Dataset content:
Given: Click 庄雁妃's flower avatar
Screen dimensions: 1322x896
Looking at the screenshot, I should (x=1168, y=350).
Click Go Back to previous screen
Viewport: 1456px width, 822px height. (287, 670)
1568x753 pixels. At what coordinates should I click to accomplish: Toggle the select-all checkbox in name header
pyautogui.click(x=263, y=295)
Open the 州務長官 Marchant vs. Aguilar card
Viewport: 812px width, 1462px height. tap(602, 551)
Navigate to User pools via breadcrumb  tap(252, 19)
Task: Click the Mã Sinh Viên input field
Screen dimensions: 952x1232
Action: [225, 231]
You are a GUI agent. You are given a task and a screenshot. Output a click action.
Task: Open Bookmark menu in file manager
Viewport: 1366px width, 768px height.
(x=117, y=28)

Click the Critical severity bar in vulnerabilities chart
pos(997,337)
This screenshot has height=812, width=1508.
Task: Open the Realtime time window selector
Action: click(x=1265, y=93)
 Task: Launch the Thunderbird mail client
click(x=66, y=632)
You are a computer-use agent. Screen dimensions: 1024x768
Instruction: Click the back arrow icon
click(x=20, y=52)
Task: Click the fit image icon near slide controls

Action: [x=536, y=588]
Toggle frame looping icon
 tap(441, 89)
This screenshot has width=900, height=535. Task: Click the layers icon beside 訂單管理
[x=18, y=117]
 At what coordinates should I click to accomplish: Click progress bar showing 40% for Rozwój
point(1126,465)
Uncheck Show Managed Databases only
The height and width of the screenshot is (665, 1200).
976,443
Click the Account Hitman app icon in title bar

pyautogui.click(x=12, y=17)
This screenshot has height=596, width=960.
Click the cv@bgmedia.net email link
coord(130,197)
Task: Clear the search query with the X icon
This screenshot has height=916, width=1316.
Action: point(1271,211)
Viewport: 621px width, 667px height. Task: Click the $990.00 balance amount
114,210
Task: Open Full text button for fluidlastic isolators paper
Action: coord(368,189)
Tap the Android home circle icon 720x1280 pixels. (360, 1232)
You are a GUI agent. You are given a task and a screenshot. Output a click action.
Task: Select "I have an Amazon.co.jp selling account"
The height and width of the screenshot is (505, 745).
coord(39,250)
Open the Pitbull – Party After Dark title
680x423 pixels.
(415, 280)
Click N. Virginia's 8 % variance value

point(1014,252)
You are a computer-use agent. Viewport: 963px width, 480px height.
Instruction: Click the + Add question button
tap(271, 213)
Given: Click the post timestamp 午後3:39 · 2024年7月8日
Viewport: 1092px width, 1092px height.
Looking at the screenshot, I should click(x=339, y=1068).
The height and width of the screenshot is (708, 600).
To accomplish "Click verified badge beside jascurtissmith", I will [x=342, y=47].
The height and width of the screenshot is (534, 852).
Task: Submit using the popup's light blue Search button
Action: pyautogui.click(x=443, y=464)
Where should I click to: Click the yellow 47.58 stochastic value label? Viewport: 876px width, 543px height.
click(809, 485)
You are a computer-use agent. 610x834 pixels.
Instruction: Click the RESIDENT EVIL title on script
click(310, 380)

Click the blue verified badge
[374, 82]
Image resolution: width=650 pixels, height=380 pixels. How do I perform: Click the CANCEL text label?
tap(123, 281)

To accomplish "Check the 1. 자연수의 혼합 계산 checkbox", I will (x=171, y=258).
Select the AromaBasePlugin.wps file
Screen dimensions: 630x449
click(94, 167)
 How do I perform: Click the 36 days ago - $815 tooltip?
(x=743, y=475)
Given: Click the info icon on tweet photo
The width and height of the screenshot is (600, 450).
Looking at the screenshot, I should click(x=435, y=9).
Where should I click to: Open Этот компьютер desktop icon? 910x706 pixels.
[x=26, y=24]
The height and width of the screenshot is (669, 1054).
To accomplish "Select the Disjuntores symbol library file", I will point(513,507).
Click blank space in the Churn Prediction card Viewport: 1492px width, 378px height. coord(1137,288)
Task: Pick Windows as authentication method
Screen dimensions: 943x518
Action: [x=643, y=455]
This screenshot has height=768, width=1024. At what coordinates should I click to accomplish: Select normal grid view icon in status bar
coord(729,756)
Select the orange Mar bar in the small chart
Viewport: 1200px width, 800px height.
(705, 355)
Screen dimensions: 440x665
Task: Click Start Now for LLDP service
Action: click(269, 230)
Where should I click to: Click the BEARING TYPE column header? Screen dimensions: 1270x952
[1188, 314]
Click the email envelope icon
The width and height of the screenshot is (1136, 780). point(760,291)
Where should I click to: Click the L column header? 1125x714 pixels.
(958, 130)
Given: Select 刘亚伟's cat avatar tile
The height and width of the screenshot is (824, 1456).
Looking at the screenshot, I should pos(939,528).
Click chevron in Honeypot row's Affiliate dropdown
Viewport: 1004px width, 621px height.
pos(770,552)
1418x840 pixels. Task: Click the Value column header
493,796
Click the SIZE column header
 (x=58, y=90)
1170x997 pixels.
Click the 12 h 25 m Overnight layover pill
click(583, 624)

Goal of the exercise:
Take the records above and write each one out again exactly.

Task solution:
Given: Click 庄雁妃's flower avatar
Screen dimensions: 1322x896
Looking at the screenshot, I should (x=1168, y=350).
Click Go Back to previous screen
Viewport: 1456px width, 822px height. (287, 670)
1568x753 pixels. At what coordinates should I click to accomplish: Toggle the select-all checkbox in name header
pyautogui.click(x=263, y=295)
Open the 州務長官 Marchant vs. Aguilar card
Viewport: 812px width, 1462px height. tap(602, 551)
Navigate to User pools via breadcrumb  tap(252, 19)
Task: Click the Mã Sinh Viên input field
Screen dimensions: 952x1232
Action: [225, 231]
You are a GUI agent. You are given a task and a screenshot. Output a click action.
Task: Open Bookmark menu in file manager
Viewport: 1366px width, 768px height.
(x=117, y=28)

Click the Critical severity bar in vulnerabilities chart
pos(997,337)
This screenshot has height=812, width=1508.
Task: Open the Realtime time window selector
Action: click(x=1265, y=93)
 Task: Launch the Thunderbird mail client
click(x=66, y=632)
You are a computer-use agent. Screen dimensions: 1024x768
Instruction: Click the back arrow icon
click(x=20, y=52)
Task: Click the fit image icon near slide controls

Action: [x=536, y=588]
Toggle frame looping icon
 tap(441, 89)
This screenshot has width=900, height=535. Task: Click the layers icon beside 訂單管理
[x=18, y=117]
 At what coordinates should I click to accomplish: Click progress bar showing 40% for Rozwój
point(1126,465)
Uncheck Show Managed Databases only
The height and width of the screenshot is (665, 1200).
976,443
Click the Account Hitman app icon in title bar

pyautogui.click(x=12, y=17)
This screenshot has height=596, width=960.
Click the cv@bgmedia.net email link
coord(130,197)
Task: Clear the search query with the X icon
This screenshot has height=916, width=1316.
Action: point(1271,211)
Viewport: 621px width, 667px height. Task: Click the $990.00 balance amount
114,210
Task: Open Full text button for fluidlastic isolators paper
Action: coord(368,189)
Tap the Android home circle icon 720x1280 pixels. (360, 1232)
You are a GUI agent. You are given a task and a screenshot. Output a click action.
Task: Select "I have an Amazon.co.jp selling account"
The height and width of the screenshot is (505, 745).
coord(39,250)
Open the Pitbull – Party After Dark title
680x423 pixels.
(415, 280)
Click N. Virginia's 8 % variance value

point(1014,252)
You are a computer-use agent. Viewport: 963px width, 480px height.
Instruction: Click the + Add question button
tap(271, 213)
Given: Click the post timestamp 午後3:39 · 2024年7月8日
Viewport: 1092px width, 1092px height.
Looking at the screenshot, I should click(x=339, y=1068).
The height and width of the screenshot is (708, 600).
To accomplish "Click verified badge beside jascurtissmith", I will [x=342, y=47].
The height and width of the screenshot is (534, 852).
Task: Submit using the popup's light blue Search button
Action: pyautogui.click(x=443, y=464)
Where should I click to: Click the yellow 47.58 stochastic value label? Viewport: 876px width, 543px height.
click(809, 485)
You are a computer-use agent. 610x834 pixels.
Instruction: Click the RESIDENT EVIL title on script
click(310, 380)

Click the blue verified badge
[374, 82]
Image resolution: width=650 pixels, height=380 pixels. How do I perform: Click the CANCEL text label?
tap(123, 281)

To accomplish "Check the 1. 자연수의 혼합 계산 checkbox", I will (x=171, y=258).
Select the AromaBasePlugin.wps file
Screen dimensions: 630x449
click(94, 167)
 How do I perform: Click the 36 days ago - $815 tooltip?
(x=743, y=475)
Given: Click the info icon on tweet photo
The width and height of the screenshot is (600, 450).
Looking at the screenshot, I should click(x=435, y=9).
Where should I click to: Open Этот компьютер desktop icon? 910x706 pixels.
[x=26, y=24]
The height and width of the screenshot is (669, 1054).
To accomplish "Select the Disjuntores symbol library file", I will point(513,507).
Click blank space in the Churn Prediction card Viewport: 1492px width, 378px height. coord(1137,288)
Task: Pick Windows as authentication method
Screen dimensions: 943x518
Action: [x=643, y=455]
This screenshot has height=768, width=1024. At what coordinates should I click to accomplish: Select normal grid view icon in status bar
coord(729,756)
Select the orange Mar bar in the small chart
Viewport: 1200px width, 800px height.
(705, 355)
Screen dimensions: 440x665
Task: Click Start Now for LLDP service
Action: click(269, 230)
Where should I click to: Click the BEARING TYPE column header? Screen dimensions: 1270x952
[1188, 314]
Click the email envelope icon
The width and height of the screenshot is (1136, 780). point(760,291)
Where should I click to: Click the L column header? 1125x714 pixels.
(958, 130)
Given: Select 刘亚伟's cat avatar tile
The height and width of the screenshot is (824, 1456).
Looking at the screenshot, I should pos(939,528).
Click chevron in Honeypot row's Affiliate dropdown
Viewport: 1004px width, 621px height.
pos(770,552)
1418x840 pixels. Task: Click the Value column header
493,796
Click the SIZE column header
 (x=58, y=90)
1170x997 pixels.
Click the 12 h 25 m Overnight layover pill
click(583, 624)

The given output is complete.